### URAIAN LATIHAN
Salin tanpa mengubah apa pun bagian tafsir tentang orang mukmin di bawah ini, di antara "Nabi Saw. telah" dan "dalam kitab sahih.", termasuk kedua ujungnya.

Perumpamaan orang-orang mukmin dalam kasih sayang dan kecintaan mereka adalah seperti satu tubuh; apabila ada salah satu anggotanya merasa sakit, maka rasa sakitnya itu menjalar ke seluruh tubuh hingga terasa demam dan tidak dapat tidur.
Nabi Saw. telah bersabda pula:
"الْمُؤْمِنُ لِلْمُؤْمِنِ كَالْبُنْيَانِ يَشُدُّ بَعْضُهُ بَعْضًا"
Orang mukmin itu sama halnya dengan bangunan-bangunan, yang satu sama lainnya saling menguatkan
Hal ini diutarakan oleh Nabi Saw. seraya merancangkan jari jemari kedua tangannya. Kedua hadis ini terdapat di dalam kitab sahih.
Firman Allah Swt.:
تَرَاهُمْ رُكَّعًا سُجَّدًا يَبْتَغُونَ فَضْلا مِنَ اللَّهِ وَرِضْوَانًا
kamu lihat mereka rukuk dan sujud mencari karunia Allah dan keridaan-Nya. (Al-Fath: 29)
Allah Swt. menyifati mereka sebagai orang-orang yang banyak beramal dan banyak mengerjakan salat yang merupakan amal yang terbaik, dan Allah menggambarkan bahwa mereka lakukan hal itu dengan tulus ikhlas dan memohon pahala yang berlimpah dari sisi-Nya, yaitu surga yang merupakan karunia dari-Nya. Karunia dari Allah itu adalah rezeki yang berlimpah bagi mereka dan rida-Nya kepada mereka, yang hal ini jauh lebih banyak daripada nikmat yang pertama, yakni surga. Sebagaimana yang disebutkan oleh firman-Nya:
وَرِضْوَانٌ مِنَ اللَّهِ أَكْبَرُ
Dan keridaan Allah adalah lebih besar. (At-Taubah: 72)
*******************
Adapun firman Allah Swt.:
سِيمَاهُمْ فِي وُجُوهِهِمْ مِنْ أَثَرِ السُّجُودِ
tanda-tanda mereka tampak pada muka mereka dari bekas sujud. (Al-Fath: 29)
Ali ibnu Abu Talhah telah meriwayatkan dari Ibnu Abbas r.a. bahwa yang dimaksud dengan tanda-tanda ialah tanda yang baik yang ada pada wajah mereka. Mujahid dan yang lain-lainya yang bukan hanya seorang mengatakan bahwa makna yang dimaksud ialah penampilannya khusyuk dan rendah diri.

### DATA YANG DIBERIKAN
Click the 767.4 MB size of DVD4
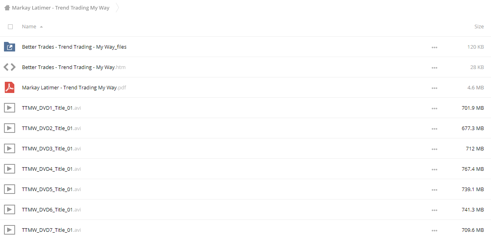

### HASIL LENGKAP
Nabi Saw. telah bersabda pula:
"الْمُؤْمِنُ لِلْمُؤْمِنِ كَالْبُنْيَانِ يَشُدُّ بَعْضُهُ بَعْضًا"
Orang mukmin itu sama halnya dengan bangunan-bangunan, yang satu sama lainnya saling menguatkan
Hal ini diutarakan oleh Nabi Saw. seraya merancangkan jari jemari kedua tangannya. Kedua hadis ini terdapat di dalam kitab sahih.